It was the announcement that Steven Leach, president of Iowa State University, never dreamed of having to make and the announcement students didn’t want to hear.
“It’s with mixed feeling and a heavy heart that I have decided to suspend the remainder of this Viesha.”
But that’s not the worst thing President Leach felt he had to say.
“Today, I’m really here to express my extreme disappointment and sadness over the Campustown incident.”
To words rang in the ears of student, university faculty, and community members who filled the South Ballroom. So many people trying to fit into one room caused the staff to open the partitions, separating the ballrooms, on the second floor of the Memorial Union.
Unlike the students who become visibly upset after the announcement was made, President Leach kept his composure as he delivered his speech of disappointment.
“Frankly, I’m embarrassed for our university, and our community,” he says, “I feel especially sorry for the students who have worked so hard over the past year planning.”
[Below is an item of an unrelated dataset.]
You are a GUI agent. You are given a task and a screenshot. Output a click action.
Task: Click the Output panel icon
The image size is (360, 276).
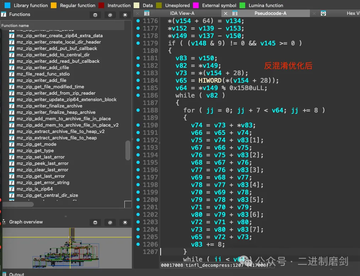click(x=4, y=274)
Zach Morton, co-chair of this year’s Viesha festival said the event was just getting started and he thinks those who flipped cars and downed light poles forgot what Viesha was really about.
“At the end of the day, Viesha is here for Iowa State University,” Morton said, “Viesha is for all the students in the room, all the faculty, all the staff…everyone; and that’s the important thing to remember.”
The key word through the whole press conference could be summed up in one word: Safety.
“The consensus of the group was perfectly clear,” says President Leach, “human safety and the safety of our community has to be our number one priority, and we cannot have any more property destroyed or any more instances of this nature.”
That one instance almost cost one student his life after a light pole that was knocked down by students during the riots. He is now recovering in a Des Moines hospital, but his family is asking to keep his identity secret, according to Ames Police Chief Chuck Cychosz.
And then, President Leach said what all students, present and future, were afraid of hearing.
“The likelihood of Viesha, or something like it, continuing in its present form is very, very small.”
All events were suspended last night after 5:00 p.m. The university is now working with organizers and the community to refund and rebuild the university and its reputation.